> _СПИСОК ЗАДАНИЙ_:
1 - Перепишите избранный отрывок от «С присущей ему» до «его кокетливой меланхолии.», поменяв «прелой грушей» на «гнилой грушей».
2 - Пожалуйста, ответьте по избранному отрывку: каким словом Салтыков обозвал Соллогуба?

━━━━━ ИЗБРАННЫЙ ОТРЫВОК

Щедрин часто виделся с Тургеневым, навестившим его еще в Баден-Бадене. Иван Сергеевич давно переменил свое прежнее, невыгодное мнение об авторе «Губернских очерков» и в письме к нему именовал себя: «один из самых старинных и неизменных поклонников Вашего таланта». Это не было просто любезностью.
С присущей ему резкостью Щедрин не утаивал от автора «Отцов и детей» своих претензий к нашумевшему роману, а Тургенев, хотя и не во всем мог согласиться с Салтыковым, тем не менее признавал, что «не имел права давать нашей реакционной сволочи возможность ухватиться за кличку, за имя» — нигилист.
Надо было обладать тургеневской мягкостью и тактом, чтобы выдерживать ворчанье Салтыкова и внезапные вспышки его гнева. Впадая в постоянный самоуничижительный тон и величая себя отжившим писателем, «прелой грушей» и «старой тряпкой», Иван Сергеевич порой побаивался, что «любезнейший Михаил Евграфович» возьмет да и поддакнет его кокетливой меланхолии.
Суровая прямота сатирика и пугала и привлекала его. Как-то раз В. А. Соллогуб вызвался прочесть у Тургенева свою новую комедию и просил пригласить Салтыкова. Тот поморщился, обозвал Соллогуба «пустельгой», выразил подозрение, что все они даром теряют время, и в который раз удивился неразборчивости Тургенева в знакомствах.
Настал злополучный вечер. Вскоре же после начала чтения пьесы угрюмо забившийся в угол Салтыков насторожился. Громко и самодовольно, первый смеясь в удачных, на его взгляд, местах, Соллогуб читал про похождения нигилиста, доходящего до воровства. Уже почувствовавший неловкость, Тургенев боялся встретиться глазами с так некстати приглашенным сатириком.
В какой-то момент Соллогуб прервал чтение и вопросительно взглянул на Тургенева, видимо ожидая одобрения. И тот пролепетал что-то о «задатках художественного характера» в изображенном лице.
Вот тут-то и взорвался крепившийся Салтыков, да так, что о дальнейшем чтении и речи быть не могло. С ним было что-то вроде истерики. Задыхаясь и уже не слушая жалких оправданий растерявшегося автора, Михаил Евграфович кричал, что только бесчестный человек может так изображать людей, чьи мысли и чувства ему попросту недоступны, изображать в расчете услышать похвалы в великосветских салонах и в «Московских ведомостях».
На минуту Ивану Сергеевичу показалось, что он перенесся на несколько десятков лет назад и перед ним вырос Белинский, тоже не жаловавший Соллогуба, а главное, способный на столь же гневную отповедь тем, кто оскорблял дорогие ему убеждения.
Перепуганный автор предлагал тут же сжечь свою пьесу.

━━━━━━━━━━
━━━━━ ДАННЫЕ ДЛЯ АНАЛИЗА

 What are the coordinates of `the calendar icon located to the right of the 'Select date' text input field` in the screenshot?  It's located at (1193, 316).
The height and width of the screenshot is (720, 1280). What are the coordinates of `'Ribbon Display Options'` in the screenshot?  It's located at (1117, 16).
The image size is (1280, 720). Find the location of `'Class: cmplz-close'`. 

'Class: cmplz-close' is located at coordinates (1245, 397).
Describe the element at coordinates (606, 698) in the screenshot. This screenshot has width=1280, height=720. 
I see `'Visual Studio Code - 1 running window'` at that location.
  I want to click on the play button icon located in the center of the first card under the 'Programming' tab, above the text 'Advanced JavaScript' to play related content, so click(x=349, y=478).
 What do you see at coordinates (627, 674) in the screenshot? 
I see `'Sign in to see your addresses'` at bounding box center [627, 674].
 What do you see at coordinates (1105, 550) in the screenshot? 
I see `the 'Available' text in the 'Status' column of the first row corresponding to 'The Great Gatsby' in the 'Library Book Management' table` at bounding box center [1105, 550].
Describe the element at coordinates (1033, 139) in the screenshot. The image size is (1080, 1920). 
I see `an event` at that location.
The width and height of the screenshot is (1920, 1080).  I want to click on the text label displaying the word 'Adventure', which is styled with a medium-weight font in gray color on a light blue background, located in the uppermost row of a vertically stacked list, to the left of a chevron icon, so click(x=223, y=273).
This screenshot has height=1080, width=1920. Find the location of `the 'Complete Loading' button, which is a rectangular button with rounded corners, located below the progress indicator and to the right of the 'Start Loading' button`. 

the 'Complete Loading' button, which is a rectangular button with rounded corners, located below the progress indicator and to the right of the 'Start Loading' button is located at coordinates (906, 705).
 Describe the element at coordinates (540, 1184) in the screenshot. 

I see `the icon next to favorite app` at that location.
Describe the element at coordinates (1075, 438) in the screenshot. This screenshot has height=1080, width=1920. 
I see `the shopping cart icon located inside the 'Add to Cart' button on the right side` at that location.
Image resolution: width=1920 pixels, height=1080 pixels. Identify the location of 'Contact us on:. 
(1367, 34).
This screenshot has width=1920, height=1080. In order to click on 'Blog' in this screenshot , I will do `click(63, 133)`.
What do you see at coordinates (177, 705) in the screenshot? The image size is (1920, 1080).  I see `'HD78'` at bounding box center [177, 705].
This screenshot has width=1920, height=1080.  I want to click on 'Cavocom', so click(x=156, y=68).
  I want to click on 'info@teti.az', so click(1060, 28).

━━━━━━━━━━

> _ОЖИДАЕМЫЕ ОТВЕТЫ_:
1 -
С присущей ему резкостью Щедрин не утаивал от автора «Отцов и детей» своих претензий к нашумевшему роману, а Тургенев, хотя и не во всем мог согласиться с Салтыковым, тем не менее признавал, что «не имел права давать нашей реакционной сволочи возможность ухватиться за кличку, за имя» — нигилист.
Надо было обладать тургеневской мягкостью и тактом, чтобы выдерживать ворчанье Салтыкова и внезапные вспышки его гнева. Впадая в постоянный самоуничижительный тон и величая себя отжившим писателем, «гнилой грушей» и «старой тряпкой», Иван Сергеевич порой побаивался, что «любезнейший Михаил Евграфович» возьмет да и поддакнет его кокетливой меланхолии.

2 - Пустельгой.